The chief executive of one of Australia’s largest meat processing companies has echoed the comments of former ACTU secretary Bill Kelty, who said recently that some unions had embraced change, while others were still ‘protecting the 1980s.’
Teys Australia’s Brad Teys commended the many trade unions that work cooperatively with employers in a constructive way, but said some were holding the nation back.
Teys Australia is currently negotiating a new workplace agreement with the Australasian Meat Industry Employees Union, which called a 24-hour strike last week over what it claimed was a wages dispute.
However Mr Teys claimed the union’s action was really about “holding onto its shrinking power base.”
“The AMIEU is one of those archaic unions Mr Kelty was talking about, except they haven’t even reached the 1980s. Their tactics show they are stuck in the Whitlam era,” Mr Teys said.

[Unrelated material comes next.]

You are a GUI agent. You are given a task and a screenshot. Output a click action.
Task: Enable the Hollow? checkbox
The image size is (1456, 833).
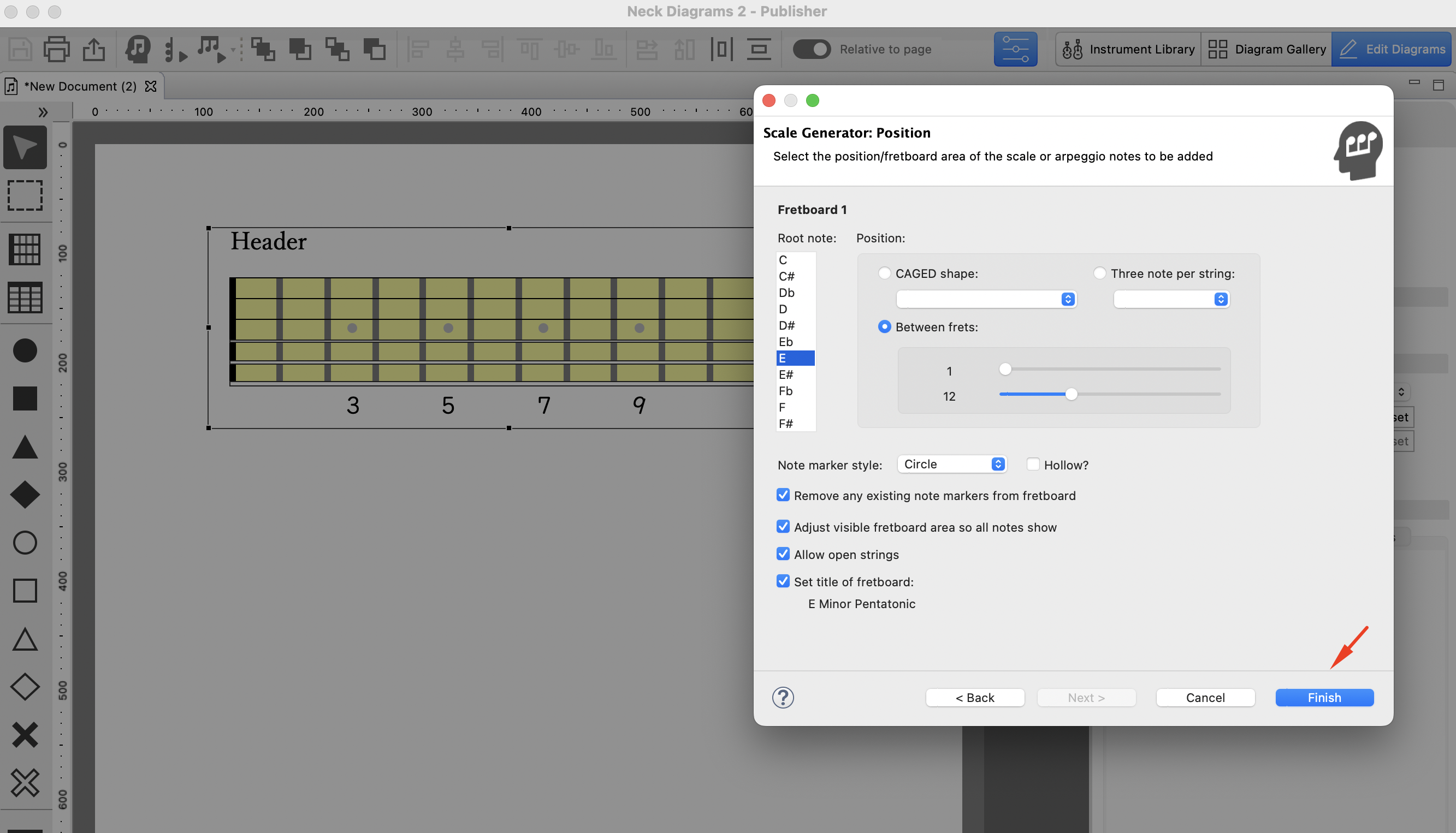click(1033, 465)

He said while the union told its members that the industrial action was about ‘wage cuts’, it was really about four ‘non-negotiable demands.
These demands are:
- the right to show a union video at prospective employees’ inductions (before the worker is even employed)
- the right to full plant access including lunch rooms
- a clause forcing the company to deduct union dues from employees’ wages, and
- clauses mandating that the company must pay contractors the same as EBA rates.
“It is despicable that the AMIEU is using workers who can least afford to lose income, as pawns in their quest for greater power,” Mr Teys said.
He said he believed that the vote of only 28 percent of the site’s workforce should not be able to force industrial action.
“Most of our staff have little interest in the union’s agenda. Only around 50 workers out of 800 briefly turned up to Friday’s picket line,” Mr Teys said.
He stressed that Australian manufacturing – including the meat processing industry – needed to reform to be competitive.
“If the AMIEU was serious and wanted to negotiate in good faith, it would be working with us to find ways to reduce cost pressures – not lining-up at the gate with rent-a-crowd protesters,” he said.
“It’s time for this union to become part of the solution, not part of the problem.”